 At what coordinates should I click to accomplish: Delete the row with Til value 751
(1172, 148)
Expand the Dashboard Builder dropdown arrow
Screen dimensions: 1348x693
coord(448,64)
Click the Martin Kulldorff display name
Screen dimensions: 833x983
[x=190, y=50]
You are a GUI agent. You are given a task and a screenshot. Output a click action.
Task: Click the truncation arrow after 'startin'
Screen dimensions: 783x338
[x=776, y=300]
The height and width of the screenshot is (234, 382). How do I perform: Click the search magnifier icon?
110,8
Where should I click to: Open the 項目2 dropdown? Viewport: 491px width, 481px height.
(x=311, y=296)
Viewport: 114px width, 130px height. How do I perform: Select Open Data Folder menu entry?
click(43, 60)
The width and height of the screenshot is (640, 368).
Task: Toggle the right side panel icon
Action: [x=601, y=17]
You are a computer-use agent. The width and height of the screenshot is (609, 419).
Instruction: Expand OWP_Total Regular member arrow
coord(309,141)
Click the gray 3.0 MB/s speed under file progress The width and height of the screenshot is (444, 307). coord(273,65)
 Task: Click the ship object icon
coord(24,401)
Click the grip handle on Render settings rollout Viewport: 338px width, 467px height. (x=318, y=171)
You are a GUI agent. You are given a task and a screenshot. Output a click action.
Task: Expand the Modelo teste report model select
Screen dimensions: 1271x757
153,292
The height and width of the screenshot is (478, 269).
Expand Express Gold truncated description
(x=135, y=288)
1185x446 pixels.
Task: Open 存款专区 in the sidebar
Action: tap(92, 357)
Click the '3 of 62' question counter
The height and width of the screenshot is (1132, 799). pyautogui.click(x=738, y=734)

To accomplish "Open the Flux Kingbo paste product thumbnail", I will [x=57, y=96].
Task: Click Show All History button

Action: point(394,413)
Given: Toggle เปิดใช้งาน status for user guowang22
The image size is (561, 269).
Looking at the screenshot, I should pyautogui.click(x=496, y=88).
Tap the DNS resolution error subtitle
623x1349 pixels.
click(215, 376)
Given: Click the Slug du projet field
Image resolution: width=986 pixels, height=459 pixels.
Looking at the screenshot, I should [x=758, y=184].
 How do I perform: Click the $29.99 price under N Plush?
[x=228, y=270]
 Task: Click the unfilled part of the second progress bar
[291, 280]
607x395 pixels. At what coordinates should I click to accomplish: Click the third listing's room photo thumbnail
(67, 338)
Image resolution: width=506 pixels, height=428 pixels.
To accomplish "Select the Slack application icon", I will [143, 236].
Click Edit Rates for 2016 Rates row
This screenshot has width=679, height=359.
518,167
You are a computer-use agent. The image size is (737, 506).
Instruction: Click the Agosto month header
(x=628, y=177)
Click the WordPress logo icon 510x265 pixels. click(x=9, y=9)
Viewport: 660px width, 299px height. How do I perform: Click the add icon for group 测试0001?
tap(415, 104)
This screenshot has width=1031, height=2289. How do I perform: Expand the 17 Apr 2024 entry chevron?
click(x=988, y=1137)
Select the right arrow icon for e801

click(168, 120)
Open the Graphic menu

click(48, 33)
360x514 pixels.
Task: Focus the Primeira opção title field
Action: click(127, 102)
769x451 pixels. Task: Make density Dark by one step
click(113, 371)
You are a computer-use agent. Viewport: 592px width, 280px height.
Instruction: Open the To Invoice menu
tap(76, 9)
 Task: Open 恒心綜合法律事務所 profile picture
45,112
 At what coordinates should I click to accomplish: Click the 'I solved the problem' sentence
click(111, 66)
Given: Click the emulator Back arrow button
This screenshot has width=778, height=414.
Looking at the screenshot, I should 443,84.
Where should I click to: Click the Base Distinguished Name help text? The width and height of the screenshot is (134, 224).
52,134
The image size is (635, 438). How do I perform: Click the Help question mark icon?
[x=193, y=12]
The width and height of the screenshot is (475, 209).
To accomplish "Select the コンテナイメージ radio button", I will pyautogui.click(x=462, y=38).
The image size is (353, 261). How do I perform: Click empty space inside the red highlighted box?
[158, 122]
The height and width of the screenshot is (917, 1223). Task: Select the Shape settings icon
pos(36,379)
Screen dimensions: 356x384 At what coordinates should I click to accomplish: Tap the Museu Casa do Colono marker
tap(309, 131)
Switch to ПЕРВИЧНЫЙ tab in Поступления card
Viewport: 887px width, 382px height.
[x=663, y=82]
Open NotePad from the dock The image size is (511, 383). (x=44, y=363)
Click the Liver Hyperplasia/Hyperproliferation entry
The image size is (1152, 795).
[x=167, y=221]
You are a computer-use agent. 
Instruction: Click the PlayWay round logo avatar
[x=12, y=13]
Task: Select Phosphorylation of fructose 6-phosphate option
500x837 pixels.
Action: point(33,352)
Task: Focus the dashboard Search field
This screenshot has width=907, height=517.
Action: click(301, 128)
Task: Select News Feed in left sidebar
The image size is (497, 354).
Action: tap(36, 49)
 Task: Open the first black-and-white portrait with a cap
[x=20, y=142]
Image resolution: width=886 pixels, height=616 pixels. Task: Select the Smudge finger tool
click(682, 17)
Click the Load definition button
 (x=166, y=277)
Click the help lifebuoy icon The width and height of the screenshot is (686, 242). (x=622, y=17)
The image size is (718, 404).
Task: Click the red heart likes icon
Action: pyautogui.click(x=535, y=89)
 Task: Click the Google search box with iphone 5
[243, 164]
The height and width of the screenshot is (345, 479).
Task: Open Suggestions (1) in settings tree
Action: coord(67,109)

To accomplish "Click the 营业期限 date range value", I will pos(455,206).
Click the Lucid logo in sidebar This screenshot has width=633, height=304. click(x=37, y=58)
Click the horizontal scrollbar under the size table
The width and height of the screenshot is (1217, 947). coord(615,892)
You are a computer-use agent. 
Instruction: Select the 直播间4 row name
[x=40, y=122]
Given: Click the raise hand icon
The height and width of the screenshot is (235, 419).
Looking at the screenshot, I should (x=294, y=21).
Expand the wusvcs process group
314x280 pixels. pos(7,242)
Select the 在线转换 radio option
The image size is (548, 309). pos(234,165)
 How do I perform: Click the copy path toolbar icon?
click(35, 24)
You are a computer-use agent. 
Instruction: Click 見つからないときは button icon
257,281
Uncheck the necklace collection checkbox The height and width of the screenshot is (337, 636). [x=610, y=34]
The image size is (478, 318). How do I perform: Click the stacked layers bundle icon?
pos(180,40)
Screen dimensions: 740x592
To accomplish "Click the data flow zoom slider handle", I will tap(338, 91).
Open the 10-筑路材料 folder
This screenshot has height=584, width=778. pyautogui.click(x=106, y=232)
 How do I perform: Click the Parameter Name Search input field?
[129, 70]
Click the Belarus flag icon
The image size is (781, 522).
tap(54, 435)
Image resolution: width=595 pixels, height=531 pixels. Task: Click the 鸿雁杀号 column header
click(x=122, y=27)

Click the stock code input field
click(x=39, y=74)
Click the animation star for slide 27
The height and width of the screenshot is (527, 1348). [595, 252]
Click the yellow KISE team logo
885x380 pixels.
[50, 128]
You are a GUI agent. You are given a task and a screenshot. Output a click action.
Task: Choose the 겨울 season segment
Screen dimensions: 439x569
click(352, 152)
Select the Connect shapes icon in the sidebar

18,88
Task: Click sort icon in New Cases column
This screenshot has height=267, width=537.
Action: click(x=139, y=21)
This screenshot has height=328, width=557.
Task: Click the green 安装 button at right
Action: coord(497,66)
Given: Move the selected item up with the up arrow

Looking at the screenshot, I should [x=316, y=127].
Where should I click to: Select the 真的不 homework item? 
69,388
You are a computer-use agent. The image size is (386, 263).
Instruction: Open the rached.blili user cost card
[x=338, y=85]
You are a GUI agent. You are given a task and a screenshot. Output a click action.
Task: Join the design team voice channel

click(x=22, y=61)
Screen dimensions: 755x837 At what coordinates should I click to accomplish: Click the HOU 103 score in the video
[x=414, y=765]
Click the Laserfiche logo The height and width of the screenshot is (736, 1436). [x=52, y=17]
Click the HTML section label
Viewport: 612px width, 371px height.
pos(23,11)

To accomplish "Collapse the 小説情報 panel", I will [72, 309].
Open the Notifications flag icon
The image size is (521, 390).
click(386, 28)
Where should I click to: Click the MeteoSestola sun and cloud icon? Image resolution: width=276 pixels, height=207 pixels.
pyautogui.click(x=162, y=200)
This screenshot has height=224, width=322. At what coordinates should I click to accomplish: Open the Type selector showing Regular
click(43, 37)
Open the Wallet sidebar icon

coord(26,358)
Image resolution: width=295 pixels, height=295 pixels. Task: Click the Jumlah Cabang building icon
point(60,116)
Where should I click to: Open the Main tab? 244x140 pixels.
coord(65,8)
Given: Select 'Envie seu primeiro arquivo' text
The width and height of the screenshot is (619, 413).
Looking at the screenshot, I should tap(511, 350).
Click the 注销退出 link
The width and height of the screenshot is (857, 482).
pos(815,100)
---------------
PROBLEM DETAILS
Please output the line that contains "You are a computer-use agent. The image size is (386, 263)." and every line after it in the entries above, exactly, and nothing more.

SOLUTION FOR THIS EXERCISE
You are a computer-use agent. The image size is (386, 263).
Instruction: Open the rached.blili user cost card
[x=338, y=85]
You are a GUI agent. You are given a task and a screenshot. Output a click action.
Task: Join the design team voice channel

click(x=22, y=61)
Screen dimensions: 755x837 At what coordinates should I click to accomplish: Click the HOU 103 score in the video
[x=414, y=765]
Click the Laserfiche logo The height and width of the screenshot is (736, 1436). [x=52, y=17]
Click the HTML section label
Viewport: 612px width, 371px height.
pos(23,11)

To accomplish "Collapse the 小説情報 panel", I will [72, 309].
Open the Notifications flag icon
The image size is (521, 390).
click(386, 28)
Where should I click to: Click the MeteoSestola sun and cloud icon? Image resolution: width=276 pixels, height=207 pixels.
pyautogui.click(x=162, y=200)
This screenshot has height=224, width=322. At what coordinates should I click to accomplish: Open the Type selector showing Regular
click(43, 37)
Open the Wallet sidebar icon

coord(26,358)
Image resolution: width=295 pixels, height=295 pixels. Task: Click the Jumlah Cabang building icon
point(60,116)
Where should I click to: Open the Main tab? 244x140 pixels.
coord(65,8)
Given: Select 'Envie seu primeiro arquivo' text
The width and height of the screenshot is (619, 413).
Looking at the screenshot, I should tap(511, 350).
Click the 注销退出 link
The width and height of the screenshot is (857, 482).
pos(815,100)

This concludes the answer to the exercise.